# AddMetadata

In [1]:
import numpy as np
import cudf
import nvtabular as nvt
from merlin.schema.tags import Tags

In [2]:
purchases = cudf.DataFrame(
    data={'user_id': [0, 1, 2, 2],
          'price': [125.04, 23.07, 101.2, 2.34],
          'color': ['blue', 'blue', 'red', 'yellow'],
          'model': ['deluxe', 'compact', 'regular', 'regular']
})
purchases

Unnamed: 0,user_id,price,color,model
0,0,125.04,blue,deluxe
1,1,23.07,blue,compact
2,2,101.2,red,regular
3,2,2.34,yellow,regular


There are various ways to add metadata. Let's explore them, starting with the most general one.

In [3]:
# we can add `tags` using the `AddMetadata` op
out = ['price'] >> nvt.ops.AddMetadata(tags=[Tags.TARGET])

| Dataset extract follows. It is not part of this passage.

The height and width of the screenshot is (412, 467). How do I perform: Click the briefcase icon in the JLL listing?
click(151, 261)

# there are also shorthands we can use
out += ['price'] >> nvt.ops.AddTags(tags=[Tags.CONTINUOUS])
out += ['user_id'] >> nvt.ops.TagAsUserID()
out += ['color', 'model'] >> nvt.ops.TagAsItemFeatures()
out += ['color', 'model'] >> nvt.ops.AddTags(tags=[Tags.CATEGORICAL])

ds = nvt.Dataset(purchases)
wf = nvt.Workflow(out)

ds_out = wf.fit_transform(ds)
ds_out.schema

Unnamed: 0,name,tags,dtype,is_list,is_ragged
0,price,"(Tags.CONTINUOUS, Tags.TARGET)",float64,False,False
1,user_id,"(Tags.USER, Tags.USER_ID)",int64,False,False
2,color,"(Tags.CATEGORICAL, Tags.ITEM)",object,False,False
3,model,"(Tags.CATEGORICAL, Tags.ITEM)",object,False,False


We can now use these tags to selectively apply preprocessing steps.

In [4]:
cats = nvt.ColumnSelector(tags=[Tags.CATEGORICAL]) >> nvt.ops.Categorify()

wf = nvt.Workflow(cats)

ds_final = wf.fit_transform(ds_out)
ds_final.compute()



Unnamed: 0,color,model
0,1,3
1,1,2
2,2,1
3,3,1


By semantically tagging your data you make your code easier to read and more concise.

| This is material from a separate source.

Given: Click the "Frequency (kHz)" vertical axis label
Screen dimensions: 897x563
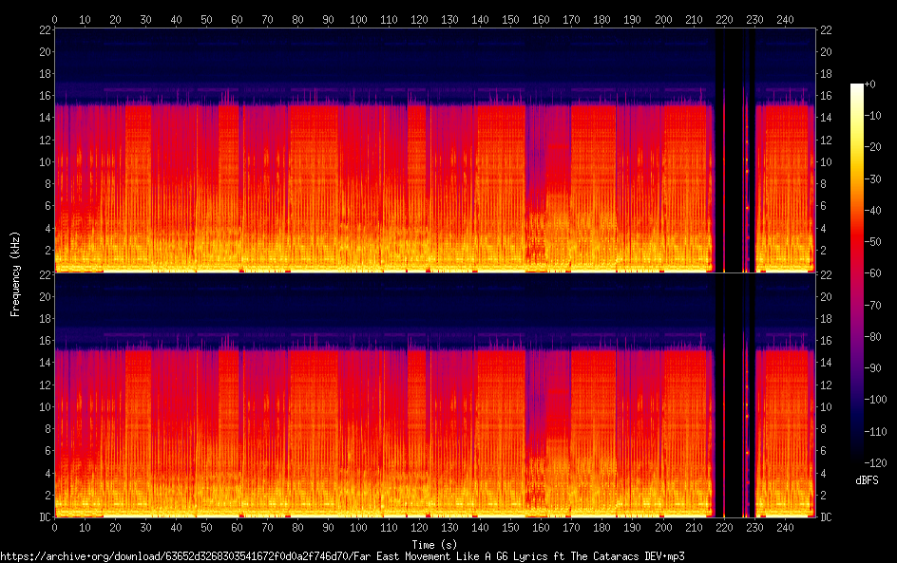Looking at the screenshot, I should pyautogui.click(x=15, y=273).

Additionally, this information will be picked up and reused by the Merlin Framework in subsequent stages of working on your model.

This translates to faster iteration speed and smaller chance of introducing bugs.

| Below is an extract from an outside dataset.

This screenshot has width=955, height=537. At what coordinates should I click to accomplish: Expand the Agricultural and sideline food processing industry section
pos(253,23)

See [here](https://github.com/NVIDIA-Merlin/models/blob/main/examples/07-Train-an-xgboost-model-using-the-Merlin-Models-API.ipynb) for an example of how the information you provide lends itself to constructing and training a model, and [here](https://github.com/NVIDIA-Merlin/systems/blob/main/examples/Serving-Ranking-Models-With-Merlin-Systems.ipynb) for an example of how tagging can streamline model serving.